The flowering dogwood (Cornus florida) is native to much of the eastern United States. It can grow up to 25 feet, and displays its flowers in late March. Although the dogwood rarely needs pruning, it does need some regular maintenance to produce the most blossoms. Prune a flowering dogwood in late winter when it is dormant as pruning in the spring may leave the dogwood susceptible to dogwood borers.
Remove any branches that are dead, injured, or diseased. You may remove these branches at any time throughout the year. After removing these branches, be sure they are destroyed to help control any pest infestation or disease.
Provide quality air circulation around your dogwood by removing any low-growing branches with hand shears or lopping shears, depending on the size of the branches.

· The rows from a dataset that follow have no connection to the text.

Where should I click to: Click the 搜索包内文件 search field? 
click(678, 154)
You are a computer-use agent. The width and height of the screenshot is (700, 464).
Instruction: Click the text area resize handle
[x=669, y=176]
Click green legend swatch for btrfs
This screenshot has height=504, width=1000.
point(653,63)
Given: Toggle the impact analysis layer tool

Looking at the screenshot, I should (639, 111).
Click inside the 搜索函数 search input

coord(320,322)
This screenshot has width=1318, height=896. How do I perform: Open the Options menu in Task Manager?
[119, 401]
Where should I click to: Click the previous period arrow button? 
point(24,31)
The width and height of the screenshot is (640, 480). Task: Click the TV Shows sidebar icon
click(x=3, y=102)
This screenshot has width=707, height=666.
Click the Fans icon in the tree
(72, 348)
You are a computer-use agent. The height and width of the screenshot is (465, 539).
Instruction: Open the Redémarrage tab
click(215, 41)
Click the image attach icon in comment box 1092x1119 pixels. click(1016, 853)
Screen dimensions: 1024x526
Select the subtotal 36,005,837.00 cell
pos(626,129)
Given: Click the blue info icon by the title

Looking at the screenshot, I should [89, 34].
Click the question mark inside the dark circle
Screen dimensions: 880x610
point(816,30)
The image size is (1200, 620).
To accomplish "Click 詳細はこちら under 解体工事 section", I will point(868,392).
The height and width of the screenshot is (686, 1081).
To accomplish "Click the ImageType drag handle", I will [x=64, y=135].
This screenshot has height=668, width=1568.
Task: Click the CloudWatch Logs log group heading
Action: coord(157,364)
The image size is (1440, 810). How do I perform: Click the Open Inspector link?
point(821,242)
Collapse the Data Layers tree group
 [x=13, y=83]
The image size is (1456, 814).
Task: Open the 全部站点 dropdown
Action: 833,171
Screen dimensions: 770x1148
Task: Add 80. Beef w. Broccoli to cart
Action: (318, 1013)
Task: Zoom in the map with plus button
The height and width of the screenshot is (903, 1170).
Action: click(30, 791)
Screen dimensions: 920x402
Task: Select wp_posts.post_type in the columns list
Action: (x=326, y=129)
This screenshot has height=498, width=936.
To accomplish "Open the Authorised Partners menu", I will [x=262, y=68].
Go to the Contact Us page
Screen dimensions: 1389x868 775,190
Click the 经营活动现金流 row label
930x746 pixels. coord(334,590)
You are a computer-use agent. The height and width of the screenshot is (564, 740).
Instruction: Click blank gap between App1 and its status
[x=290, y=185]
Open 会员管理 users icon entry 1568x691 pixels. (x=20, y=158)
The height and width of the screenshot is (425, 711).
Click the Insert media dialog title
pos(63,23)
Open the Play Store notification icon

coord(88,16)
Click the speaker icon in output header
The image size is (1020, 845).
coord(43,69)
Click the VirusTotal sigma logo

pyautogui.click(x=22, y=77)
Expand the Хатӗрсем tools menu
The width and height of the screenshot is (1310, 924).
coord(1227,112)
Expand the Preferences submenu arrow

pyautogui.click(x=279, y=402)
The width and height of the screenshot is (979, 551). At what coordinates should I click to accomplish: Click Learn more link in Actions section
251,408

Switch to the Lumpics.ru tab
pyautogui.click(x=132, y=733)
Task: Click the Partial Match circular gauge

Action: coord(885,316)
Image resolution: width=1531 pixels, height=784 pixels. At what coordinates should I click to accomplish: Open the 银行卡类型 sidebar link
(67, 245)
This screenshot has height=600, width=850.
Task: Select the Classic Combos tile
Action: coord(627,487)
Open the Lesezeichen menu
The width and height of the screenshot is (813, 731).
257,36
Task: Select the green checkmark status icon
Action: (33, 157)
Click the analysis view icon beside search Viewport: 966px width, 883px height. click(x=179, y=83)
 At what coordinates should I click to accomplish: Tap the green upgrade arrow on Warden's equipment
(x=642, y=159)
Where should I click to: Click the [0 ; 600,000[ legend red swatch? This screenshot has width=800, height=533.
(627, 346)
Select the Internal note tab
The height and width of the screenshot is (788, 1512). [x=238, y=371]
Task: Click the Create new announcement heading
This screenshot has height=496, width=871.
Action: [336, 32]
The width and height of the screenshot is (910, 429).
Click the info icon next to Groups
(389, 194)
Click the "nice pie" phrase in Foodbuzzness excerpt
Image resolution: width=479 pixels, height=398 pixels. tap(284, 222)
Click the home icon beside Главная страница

Avoid cutting the branch collar when making cuts, but be sure to cut down to the collar without leaving a large stub. The "branch collar" is the bark ridge that separates the branch from the tree trunk.
Keep your dogwood well-mulched with a 3- to 4-inch layer of mulch, extending 8- to 10-feet from the base. The mulch should be kept 3 inches away from the tree trunk.
Transplant your dogwood in late fall or early spring, if necessary, to provide the optimum location to produce the most flowers. A dogwood prefers a location that receives afternoon shade. Dogwoods that are planted in the shade will not reach their flowering potential.